The Loughcrew Passage Tombs
East Ireland | County Meath
Loughcrew Passage Tombs also known as Sliabh na Caillí (Hill of the Witch) are complex of megalithic monuments located about 4km south east from town of Oldcastle in County Meath. This ancient burial grounds, dating between 3500 BC and 3300 BC are spread over few hills. "Cairn L", "Cairn D" and some smaller cairns are situated on the hill of Carnbane West, of which landlords do not allow trespassing to their lands. Thankfully, the hill of Carnbane East is fully accessible for tourists, and has well marked path, leading from carpark to the summit. The key to “Cairn T”(deposit €50) you can get from coffe shop, at the entrance to Loughcrew Historic Gardens and House.

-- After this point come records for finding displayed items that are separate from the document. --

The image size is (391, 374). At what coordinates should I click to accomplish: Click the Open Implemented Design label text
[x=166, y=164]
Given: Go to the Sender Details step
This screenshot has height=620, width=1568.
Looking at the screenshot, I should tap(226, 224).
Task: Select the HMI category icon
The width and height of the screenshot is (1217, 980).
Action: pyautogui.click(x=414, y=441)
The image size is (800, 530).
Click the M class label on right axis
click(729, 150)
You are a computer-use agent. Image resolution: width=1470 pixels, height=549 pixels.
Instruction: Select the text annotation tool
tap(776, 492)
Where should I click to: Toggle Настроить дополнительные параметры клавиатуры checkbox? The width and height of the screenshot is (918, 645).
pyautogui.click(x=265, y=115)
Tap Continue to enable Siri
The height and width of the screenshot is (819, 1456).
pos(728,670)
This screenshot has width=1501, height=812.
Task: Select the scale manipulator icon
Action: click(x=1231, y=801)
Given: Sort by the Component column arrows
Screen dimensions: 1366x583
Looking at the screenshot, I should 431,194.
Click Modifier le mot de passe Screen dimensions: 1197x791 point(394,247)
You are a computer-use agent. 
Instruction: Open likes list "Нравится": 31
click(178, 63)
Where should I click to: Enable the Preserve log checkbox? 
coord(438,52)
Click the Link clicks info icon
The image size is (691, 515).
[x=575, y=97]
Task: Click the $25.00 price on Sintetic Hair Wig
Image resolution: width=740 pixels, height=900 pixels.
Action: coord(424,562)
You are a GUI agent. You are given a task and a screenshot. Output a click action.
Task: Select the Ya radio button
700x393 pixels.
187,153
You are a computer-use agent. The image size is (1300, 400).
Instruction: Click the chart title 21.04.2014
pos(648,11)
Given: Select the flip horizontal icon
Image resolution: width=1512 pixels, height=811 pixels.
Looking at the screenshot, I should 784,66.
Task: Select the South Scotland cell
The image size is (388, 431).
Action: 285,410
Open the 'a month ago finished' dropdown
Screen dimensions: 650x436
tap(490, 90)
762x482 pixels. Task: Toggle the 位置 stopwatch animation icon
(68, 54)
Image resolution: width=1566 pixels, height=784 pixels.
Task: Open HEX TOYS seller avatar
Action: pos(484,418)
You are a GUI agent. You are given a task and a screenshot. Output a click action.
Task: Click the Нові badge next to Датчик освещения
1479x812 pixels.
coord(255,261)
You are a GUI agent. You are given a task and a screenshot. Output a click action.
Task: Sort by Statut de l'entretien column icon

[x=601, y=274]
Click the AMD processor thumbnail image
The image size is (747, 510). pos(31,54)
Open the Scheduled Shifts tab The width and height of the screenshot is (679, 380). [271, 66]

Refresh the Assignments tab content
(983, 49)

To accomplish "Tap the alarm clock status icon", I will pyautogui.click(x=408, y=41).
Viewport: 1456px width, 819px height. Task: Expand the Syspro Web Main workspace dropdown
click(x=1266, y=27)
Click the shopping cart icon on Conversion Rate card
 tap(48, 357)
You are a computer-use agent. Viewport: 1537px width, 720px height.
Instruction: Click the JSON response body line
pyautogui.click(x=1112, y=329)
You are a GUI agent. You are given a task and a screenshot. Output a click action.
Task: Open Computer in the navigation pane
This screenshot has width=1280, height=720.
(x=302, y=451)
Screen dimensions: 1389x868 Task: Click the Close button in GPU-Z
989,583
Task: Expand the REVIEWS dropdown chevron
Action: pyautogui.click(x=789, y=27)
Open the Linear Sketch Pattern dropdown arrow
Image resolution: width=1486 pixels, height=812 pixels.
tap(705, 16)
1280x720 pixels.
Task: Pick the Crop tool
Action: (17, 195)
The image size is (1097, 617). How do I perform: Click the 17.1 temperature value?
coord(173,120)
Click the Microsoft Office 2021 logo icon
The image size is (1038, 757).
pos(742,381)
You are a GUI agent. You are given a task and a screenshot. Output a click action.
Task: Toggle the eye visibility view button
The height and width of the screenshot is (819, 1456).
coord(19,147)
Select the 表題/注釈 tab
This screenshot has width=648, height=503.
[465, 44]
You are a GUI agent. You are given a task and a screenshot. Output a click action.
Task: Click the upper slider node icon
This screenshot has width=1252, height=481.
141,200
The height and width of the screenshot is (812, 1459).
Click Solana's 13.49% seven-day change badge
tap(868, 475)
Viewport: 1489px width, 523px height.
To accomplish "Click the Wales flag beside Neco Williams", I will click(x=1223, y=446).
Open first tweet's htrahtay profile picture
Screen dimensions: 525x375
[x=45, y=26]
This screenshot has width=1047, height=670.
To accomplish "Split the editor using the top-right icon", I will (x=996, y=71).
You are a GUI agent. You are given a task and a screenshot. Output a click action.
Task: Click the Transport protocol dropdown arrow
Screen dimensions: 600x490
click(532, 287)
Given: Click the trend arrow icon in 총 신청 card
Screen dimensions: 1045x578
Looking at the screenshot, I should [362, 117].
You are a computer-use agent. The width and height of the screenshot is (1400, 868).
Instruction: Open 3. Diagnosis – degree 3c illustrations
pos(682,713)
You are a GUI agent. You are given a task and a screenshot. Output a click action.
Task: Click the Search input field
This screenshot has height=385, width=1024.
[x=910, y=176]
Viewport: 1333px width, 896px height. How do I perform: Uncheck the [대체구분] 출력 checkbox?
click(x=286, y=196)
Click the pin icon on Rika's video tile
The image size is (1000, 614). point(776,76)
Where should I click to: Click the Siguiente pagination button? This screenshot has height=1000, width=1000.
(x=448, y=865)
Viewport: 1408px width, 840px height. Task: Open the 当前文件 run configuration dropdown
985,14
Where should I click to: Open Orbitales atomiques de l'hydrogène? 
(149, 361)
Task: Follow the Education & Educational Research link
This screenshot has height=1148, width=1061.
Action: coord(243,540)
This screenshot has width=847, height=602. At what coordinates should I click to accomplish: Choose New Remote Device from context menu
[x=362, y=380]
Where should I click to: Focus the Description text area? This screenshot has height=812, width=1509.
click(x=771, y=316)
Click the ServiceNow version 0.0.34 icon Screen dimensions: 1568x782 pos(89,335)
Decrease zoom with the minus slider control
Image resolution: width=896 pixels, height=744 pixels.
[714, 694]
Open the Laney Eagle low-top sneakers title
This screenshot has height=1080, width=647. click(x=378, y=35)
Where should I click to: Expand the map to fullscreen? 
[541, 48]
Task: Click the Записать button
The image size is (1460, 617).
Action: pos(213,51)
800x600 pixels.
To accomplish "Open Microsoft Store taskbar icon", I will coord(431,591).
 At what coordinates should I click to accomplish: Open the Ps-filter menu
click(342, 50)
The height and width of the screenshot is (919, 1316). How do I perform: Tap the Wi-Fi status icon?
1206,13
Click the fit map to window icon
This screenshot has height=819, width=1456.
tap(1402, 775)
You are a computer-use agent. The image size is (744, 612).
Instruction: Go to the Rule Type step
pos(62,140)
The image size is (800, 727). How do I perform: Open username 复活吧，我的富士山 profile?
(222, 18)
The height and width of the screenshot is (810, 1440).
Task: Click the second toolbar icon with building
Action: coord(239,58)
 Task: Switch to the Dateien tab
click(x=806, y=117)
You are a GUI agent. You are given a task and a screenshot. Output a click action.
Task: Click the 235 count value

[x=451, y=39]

At the top of the hill, the large "Cairn T" (also called "The Hag's Cairn") dominates a group of six smaller, ruined tombs. The alignment (the same alignment like the eastern tomb of Knowth) and its inside decorations indicate that the Cairn had a clear astronomical purpose. On the spring and autumnal equinox, the beams of the rising sun pass through the passage and illuminate the artworks on backstone (carved with astrological emblems as sun and moon) of the small back chamber. "Cairn T" is a large, circular mound (35 m in diameter), surrounded by huge kerbstones, which served as retaining walls, and largest two flanked the entrance. There is a long and narrow passage with carved stones on the sides, which leads into the main, domed chamber with three small, side chambers around. The domed roof was built by placing the huge, flat stones that form the chamber walls. Each round of corbels laid horizontally around the perimeter of the chamber was placed a little closer to the center, so that the diameter of the hole to be covered got smaller as the roof got higher. The space left at top was closed with huge capstone and corbelled roof was covered with stones. Each of the three side chambers has a own, smaller corbelled dome. In the one of this small cells the pieces of charcoal, human teeth and bones were found. The bronze pin with ornamented head (approx 6cm long) was found along lose stones at the bottom of central chamber.
Unfortunately, the domed roofs of the six smaller cairns (signed as S, U, V, W, R1 and R2) situated around "Cairn T" disintegrated completely, only some kerbstones and chambers have survived. On the walls of the some of preserved chambers are still visible some astrological emblems and other ornamental patterns. During the excavation of the "Cairn R2" some artifacts such as bone pins, stone pendants, fragments of clay vessels, a white flint arrowhead and miniature stone axehead were found.
About 100 m from the carpark there is traditional thatched Irish cottage, which is memorial reminding the tragedy of Great Famine. There is also coffee shop and additional carspace.